Originally, Blue Devil wielded a trident of his own design which included, among other things, rocket engines capable of carrying two people at high speeds. He now carries the Trident of Lucifer, which allows him to find demons on Earth and banish them to Hell. During a battle with Eclipso and the Spectre the trident was thrown into the ocean; it was recovered shortly after by Aquaman who returned it to Cassidy, and much later given to Jack of Fire.

Briefly resuming his human body with a more powerful exosuit, Cassidy is given back his trident and demonic powers by Jack of Fire, but as a "demon with a soul".
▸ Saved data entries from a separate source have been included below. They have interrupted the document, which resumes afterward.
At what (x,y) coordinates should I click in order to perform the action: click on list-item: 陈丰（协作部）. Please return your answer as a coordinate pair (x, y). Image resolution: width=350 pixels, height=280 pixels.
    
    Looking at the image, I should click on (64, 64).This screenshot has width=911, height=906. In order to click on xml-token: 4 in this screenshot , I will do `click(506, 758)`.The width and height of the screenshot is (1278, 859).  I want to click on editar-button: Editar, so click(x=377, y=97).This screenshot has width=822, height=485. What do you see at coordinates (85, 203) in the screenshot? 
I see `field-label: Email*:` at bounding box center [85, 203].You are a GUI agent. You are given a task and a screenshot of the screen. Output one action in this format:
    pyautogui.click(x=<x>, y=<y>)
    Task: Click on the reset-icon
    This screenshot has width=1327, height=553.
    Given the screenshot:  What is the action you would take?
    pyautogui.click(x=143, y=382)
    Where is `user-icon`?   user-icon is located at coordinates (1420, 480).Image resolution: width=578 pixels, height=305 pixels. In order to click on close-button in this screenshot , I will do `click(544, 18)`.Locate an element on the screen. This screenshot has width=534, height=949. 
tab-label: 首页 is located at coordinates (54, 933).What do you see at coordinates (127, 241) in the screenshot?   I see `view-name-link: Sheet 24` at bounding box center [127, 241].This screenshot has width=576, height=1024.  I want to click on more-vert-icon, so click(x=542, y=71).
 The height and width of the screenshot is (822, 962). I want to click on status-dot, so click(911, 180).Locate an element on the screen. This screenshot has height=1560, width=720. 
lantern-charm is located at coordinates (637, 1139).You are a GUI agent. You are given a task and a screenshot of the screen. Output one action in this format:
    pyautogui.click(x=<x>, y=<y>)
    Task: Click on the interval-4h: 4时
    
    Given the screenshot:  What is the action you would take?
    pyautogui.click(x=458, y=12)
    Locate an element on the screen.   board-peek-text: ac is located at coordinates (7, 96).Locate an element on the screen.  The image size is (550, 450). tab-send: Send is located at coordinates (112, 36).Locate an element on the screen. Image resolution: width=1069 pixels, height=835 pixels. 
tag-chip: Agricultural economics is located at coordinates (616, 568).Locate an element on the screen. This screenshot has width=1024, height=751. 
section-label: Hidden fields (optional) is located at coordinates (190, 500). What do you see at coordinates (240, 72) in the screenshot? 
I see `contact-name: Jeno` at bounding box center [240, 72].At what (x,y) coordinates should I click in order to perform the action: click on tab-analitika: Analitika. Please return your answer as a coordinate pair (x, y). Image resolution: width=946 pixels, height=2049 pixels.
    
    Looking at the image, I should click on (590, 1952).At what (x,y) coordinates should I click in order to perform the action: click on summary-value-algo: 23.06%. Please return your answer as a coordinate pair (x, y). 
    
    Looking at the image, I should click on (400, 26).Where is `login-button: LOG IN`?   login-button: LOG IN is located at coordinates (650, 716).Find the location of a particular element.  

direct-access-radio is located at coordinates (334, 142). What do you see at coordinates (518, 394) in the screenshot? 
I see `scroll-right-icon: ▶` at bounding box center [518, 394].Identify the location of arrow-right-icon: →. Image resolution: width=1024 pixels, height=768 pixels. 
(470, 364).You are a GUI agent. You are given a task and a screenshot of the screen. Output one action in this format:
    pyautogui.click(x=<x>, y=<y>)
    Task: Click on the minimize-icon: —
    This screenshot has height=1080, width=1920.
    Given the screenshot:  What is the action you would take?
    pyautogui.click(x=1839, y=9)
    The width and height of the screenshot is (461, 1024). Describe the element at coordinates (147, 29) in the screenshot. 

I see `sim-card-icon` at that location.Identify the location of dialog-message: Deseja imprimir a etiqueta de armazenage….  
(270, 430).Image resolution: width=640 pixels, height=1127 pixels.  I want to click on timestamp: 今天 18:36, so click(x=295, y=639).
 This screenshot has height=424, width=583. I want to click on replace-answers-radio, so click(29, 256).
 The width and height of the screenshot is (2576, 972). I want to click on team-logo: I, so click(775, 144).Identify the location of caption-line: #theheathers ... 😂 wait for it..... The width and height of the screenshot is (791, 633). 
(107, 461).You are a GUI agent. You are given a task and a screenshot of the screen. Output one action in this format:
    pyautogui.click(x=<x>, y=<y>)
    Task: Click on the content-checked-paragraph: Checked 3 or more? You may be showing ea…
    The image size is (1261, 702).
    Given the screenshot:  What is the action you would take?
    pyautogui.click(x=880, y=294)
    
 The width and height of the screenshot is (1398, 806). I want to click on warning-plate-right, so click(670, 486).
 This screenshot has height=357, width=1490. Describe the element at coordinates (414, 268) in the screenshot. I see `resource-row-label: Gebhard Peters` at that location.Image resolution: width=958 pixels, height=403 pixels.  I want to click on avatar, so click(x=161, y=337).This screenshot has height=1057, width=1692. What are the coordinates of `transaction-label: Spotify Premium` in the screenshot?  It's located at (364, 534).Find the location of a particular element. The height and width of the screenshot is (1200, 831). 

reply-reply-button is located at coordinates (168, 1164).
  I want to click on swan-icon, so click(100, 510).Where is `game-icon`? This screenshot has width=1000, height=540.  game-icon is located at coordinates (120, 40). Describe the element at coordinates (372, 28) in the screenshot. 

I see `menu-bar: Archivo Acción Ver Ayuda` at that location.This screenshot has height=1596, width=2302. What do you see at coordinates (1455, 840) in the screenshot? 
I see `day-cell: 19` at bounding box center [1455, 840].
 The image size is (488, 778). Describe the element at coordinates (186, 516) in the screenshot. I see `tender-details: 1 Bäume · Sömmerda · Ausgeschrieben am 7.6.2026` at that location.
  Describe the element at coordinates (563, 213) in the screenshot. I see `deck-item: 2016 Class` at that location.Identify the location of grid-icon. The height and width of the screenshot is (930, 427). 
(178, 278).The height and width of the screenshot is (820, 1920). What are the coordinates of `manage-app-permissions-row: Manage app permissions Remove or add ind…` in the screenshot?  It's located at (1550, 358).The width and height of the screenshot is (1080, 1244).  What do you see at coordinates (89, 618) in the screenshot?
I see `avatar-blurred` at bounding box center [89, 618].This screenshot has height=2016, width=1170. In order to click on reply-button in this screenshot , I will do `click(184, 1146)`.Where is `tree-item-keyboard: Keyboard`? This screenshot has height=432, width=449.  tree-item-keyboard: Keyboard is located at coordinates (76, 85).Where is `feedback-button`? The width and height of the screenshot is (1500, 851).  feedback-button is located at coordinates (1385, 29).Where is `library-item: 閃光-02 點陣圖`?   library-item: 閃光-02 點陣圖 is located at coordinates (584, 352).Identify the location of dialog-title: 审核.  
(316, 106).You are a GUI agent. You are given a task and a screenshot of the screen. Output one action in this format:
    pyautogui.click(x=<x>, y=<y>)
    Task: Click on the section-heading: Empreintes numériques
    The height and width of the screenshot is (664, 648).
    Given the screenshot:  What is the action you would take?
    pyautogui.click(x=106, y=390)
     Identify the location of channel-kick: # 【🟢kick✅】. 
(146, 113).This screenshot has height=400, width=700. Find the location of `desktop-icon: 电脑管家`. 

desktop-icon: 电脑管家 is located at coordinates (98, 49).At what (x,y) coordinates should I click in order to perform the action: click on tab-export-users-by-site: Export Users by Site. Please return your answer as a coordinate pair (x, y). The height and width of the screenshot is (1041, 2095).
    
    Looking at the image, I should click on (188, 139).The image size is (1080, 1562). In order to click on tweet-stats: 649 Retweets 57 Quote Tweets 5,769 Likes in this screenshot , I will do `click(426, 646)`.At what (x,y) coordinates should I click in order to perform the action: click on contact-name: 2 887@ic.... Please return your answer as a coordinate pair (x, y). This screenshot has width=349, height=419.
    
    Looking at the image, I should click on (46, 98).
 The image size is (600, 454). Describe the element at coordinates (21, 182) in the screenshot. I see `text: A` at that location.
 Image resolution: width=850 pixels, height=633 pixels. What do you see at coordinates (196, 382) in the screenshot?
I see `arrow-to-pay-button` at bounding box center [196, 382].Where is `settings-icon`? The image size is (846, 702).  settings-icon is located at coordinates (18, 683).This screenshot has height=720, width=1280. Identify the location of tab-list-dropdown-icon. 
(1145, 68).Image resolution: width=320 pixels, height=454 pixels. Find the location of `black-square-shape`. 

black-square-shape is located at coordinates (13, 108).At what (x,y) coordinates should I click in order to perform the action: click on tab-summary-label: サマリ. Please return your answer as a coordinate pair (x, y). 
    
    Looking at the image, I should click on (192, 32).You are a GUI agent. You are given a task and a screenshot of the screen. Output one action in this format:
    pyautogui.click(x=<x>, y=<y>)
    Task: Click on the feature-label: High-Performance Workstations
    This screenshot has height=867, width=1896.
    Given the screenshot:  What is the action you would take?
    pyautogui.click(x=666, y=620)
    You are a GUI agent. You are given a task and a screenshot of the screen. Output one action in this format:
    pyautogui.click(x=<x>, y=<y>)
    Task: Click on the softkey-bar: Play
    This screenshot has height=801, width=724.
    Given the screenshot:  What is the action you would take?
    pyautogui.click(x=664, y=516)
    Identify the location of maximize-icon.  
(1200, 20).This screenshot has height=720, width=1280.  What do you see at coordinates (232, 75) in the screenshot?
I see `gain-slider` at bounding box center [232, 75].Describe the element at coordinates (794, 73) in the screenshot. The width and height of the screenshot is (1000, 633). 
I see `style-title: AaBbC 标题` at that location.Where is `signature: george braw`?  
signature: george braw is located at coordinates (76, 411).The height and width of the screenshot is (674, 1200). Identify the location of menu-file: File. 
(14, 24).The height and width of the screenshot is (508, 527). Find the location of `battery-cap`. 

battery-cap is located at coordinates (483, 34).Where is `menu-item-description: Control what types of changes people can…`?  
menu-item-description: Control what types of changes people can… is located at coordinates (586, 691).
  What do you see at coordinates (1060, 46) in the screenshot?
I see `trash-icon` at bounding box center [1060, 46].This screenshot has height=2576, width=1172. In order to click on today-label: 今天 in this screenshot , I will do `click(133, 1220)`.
Dan's apartment in Metropolis connects to California via a closet that opens into Cain's House of Mystery. By crossing through the house, he can travel from the East Coast to the West Coast in moments.

==Other versions==
An alternate universe version of Blue Devil makes a cameo appearance in Kingdom Come.

==In other media==
===Television===
- Blue Devil makes non-speaking appearances in Justice League Unlimited.
- Blue Devil appears in Young Justice, voiced by Troy Baker. This version is an associate of the Justice League in the first two seasons before joining them in the third. In the fourth season, he serves as the "den mother" of the League's sub-groups, the Team and the Outsiders.
- Daniel Cassidy appears in Swamp Thing, portrayed by Ian Ziering. This version made a deal with the Phantom Stranger that leaves him trapped in Marais, Louisiana, with him bursting into flame if he attempts to leave. He eventually becomes Blue Devil to save Abby Arcane and Liz Tremayne from Conclave's security team and leaves Marais afterwards.

=== Film ===
Blue Devil appears in Justice League: Crisis on Infinite Earths.

===Video games===
Blue Devil appears as a character summon in Scribblenauts Unmasked: A DC Comics Adventure.

===Miscellaneous===
- Blue Devil makes a cameo appearance in Teen Titans Go! #23.
- Blue Devil appears in issue #25 of the Justice League Unlimited tie-in comic.

===Merchandise===
Blue Devil received a figure in the DC Universe Classics line.